Problems to work on |
• 1. According to the Collembola methods text, what are cultured Collembola fed?
• 2. Using the Collembola methods text, explain how Collembola came to be called springtails.
• 3. In the Collembola methods text, rewrite the part starting with "Frans Janssens, Department" and going on through "capture many Collembola.", changing "aspirator" to "pooter" wherever it appears.

++++ Given text

- Last updated on 2022.11.19 by Frans Janssens
Checklist of the Collembola: Methods

Frans Janssens, Department of Biology, University of Antwerp, Antwerp, B-2020, Belgium

Hand operated aspirator, linear type
2012.11.06 © Park, K-H.

Hand operated aspirator, bent type
2012.11.06 © Park, K-H.
Collecting: Use of a Berlese or Tüllgren funnel is the most effective way to collect Collembola by extraction of soil, leaf litter or bark. But they may also be collected by hand using a mouth operated aspirator, or hand operated aspirator. Overturning rocks and other objects frequently will expose them. In such cases they may be recognised by their considerable leaping ability caused by the snapping back of the furcula. This gives them their common name: springtails. Pitfall traps also capture many Collembola.

Culturing: Collembola can be kept on moist soil or peat moss, but they thrive best and are most useful when cultured in small jars on a plaster of Paris/powdered charcoal substrate kept moist with aged tap water. They are fed baker's yeast. They should be fed and watered at least once per month.

++++++++
++++ Raw data

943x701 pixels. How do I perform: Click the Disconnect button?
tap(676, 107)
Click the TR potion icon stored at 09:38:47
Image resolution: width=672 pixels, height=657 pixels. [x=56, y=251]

++++++++

Exercise responses |
• 1. Baker's yeast.

• 2. When overturned rocks or other objects expose them, Collembola leap a considerable distance because their furcula snaps back. That leaping ability gives them the common name springtails.

• 3.
Frans Janssens, Department of Biology, University of Antwerp, Antwerp, B-2020, Belgium

Hand operated pooter, linear type
2012.11.06 © Park, K-H.

Hand operated pooter, bent type
2012.11.06 © Park, K-H.
Collecting: Use of a Berlese or Tüllgren funnel is the most effective way to collect Collembola by extraction of soil, leaf litter or bark. But they may also be collected by hand using a mouth operated pooter, or hand operated pooter. Overturning rocks and other objects frequently will expose them. In such cases they may be recognised by their considerable leaping ability caused by the snapping back of the furcula. This gives them their common name: springtails. Pitfall traps also capture many Collembola.